Ele
vivia sozinho, rodeado por suas ideias e ruminações mentais. Ela, solteira e
doida pra ser o que falta a alguém. Uns amigos em comum achavam que poderia ser
uma boa coisa colocá-los para duelar, digo, dialogar.
De
encontro marcado, ele decide comer uma paçoca antes de ir ao encontro, que será
dali a meia hora. Ela, inibida, bebe meia garrafa de vinho para soltar as
pregas do recalque. No restaurante, ele a vê chegando e, segundo sua fantasia,
a moça tem cintura fina, cabelos longos balouçantes ao ritmo do ventilador de
parede, vem com os lábios entreabertos e a cabeça levemente projetada para
cima. Ou será que tudo isso é pela falta dos óculos, esquecidos sobre o
aparador da sala?
Antes
de chegar na mesa em que ele espera, ela vem com seu salto 15 que não sabe
usar, mas quer impressionar, afinal ela tem pressa. Já passou dos 35 e, se seu
pai não lhe deu um filho, alguém tem que dar. Ela vem mancando. E nesse minuto
em que manca pela primeira vez, os olhos dele se fazem cativos. É ela! Por
outro lado, a paçoca que ele comera antes do encontro ainda estava entreposta
naqueles lindos dentes, e ela não pôde resistir. No primeiro oi, o leve odor de
álcool que exalava da boca daquela mulher e os feixes de paçoca a coroar os
dentes dele, foram o suficiente para profetizar uma paixão fulminante.
Depois
de algum tempo conversando, ou melhor, falando de psicanálise, já um pouco mais
descontraídos, descobrem que estão muito à vontade um com o outro. E desde que
chegaram não paravam de pensar, excitadamente, em qual seria a estrutura do
outro. Não se enganem, isso é critério para se engajar ou não num
relacionamento. Ela dava toda a pinta de ser uma histérica. O próprio falo
ambulante. E num momento de descuido, ele diz:
- Como uma boa histérica, você me deixou
com mais vontade de saber.
-
Ah, para de me diagnosticar!
- Isso não é um diagnóstico, é um
elogio, para dizer que você é um anzol.
- Ao que parece, nessa relação eu estou
do lado feminino e não do lado fálico. Não sou nada mais que um anzol para um
peixe.
- Um anzol com semblante de objeto a. É sucesso
na pescaria, na certa.
No
final da noite, ele fez questão de pagar a conta, sob os protestos da moça. Mas
disse a ela:
- Agora você me deve, e não é pouco.
- Não posso ficar em dívida com você.
- Por que não? O negócio é ir pensando
em como vai me pagar. Tantos ratos tantos florins.
- Mas pensar não paga!
- Você não é obsessiva, então terá que
pagar mesmo.
- Quem te disse que não sou? Você não é
meu analista!
- Aposto meu falo como é histérica.
- Mas que falo? Você não tem!!
- Ahá, o teste de histeria deu positivo!
Até torci pra uma estrutura perversa da sua parte mas...
- Eu posso ser psicótica!
- Não, nenhum psicótico saberia brincar
de ser psicótico. Metáfora não tá acessível pra ele. Teste de histeria já deu
positivo, no máximo uma perversão bem encenada. Mas aí não tem problema.

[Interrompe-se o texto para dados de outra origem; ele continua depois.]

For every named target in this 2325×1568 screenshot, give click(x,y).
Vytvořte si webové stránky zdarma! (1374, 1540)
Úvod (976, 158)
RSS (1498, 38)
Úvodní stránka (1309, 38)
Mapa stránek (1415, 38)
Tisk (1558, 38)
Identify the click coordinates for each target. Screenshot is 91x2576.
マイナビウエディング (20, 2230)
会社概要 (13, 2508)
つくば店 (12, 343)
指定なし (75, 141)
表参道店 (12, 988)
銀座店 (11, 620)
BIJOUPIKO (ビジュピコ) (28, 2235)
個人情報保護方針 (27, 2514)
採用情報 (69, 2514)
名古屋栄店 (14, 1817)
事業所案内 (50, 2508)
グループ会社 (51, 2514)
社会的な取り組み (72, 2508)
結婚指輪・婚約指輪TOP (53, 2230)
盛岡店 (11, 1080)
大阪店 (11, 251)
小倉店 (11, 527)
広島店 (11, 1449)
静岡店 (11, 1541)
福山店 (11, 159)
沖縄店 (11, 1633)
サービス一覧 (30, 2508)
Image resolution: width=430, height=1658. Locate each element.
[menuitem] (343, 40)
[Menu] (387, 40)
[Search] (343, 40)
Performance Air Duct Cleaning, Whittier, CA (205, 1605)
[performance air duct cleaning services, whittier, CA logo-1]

- Está bem, você venceu...
- Merda!
- O que foi?
- Com essa sequência de respostas
obsessivas, voltei pro zero.
- Sabe que esses dias fiquei devendo R$
2,00 num correio? Quase sentei num tonel de ratos.
- Eu adoraria...
E assim, dividiram o táxi até suas respectivas
casas. Dizem por aí que estão juntos até hoje, transando com a’língua.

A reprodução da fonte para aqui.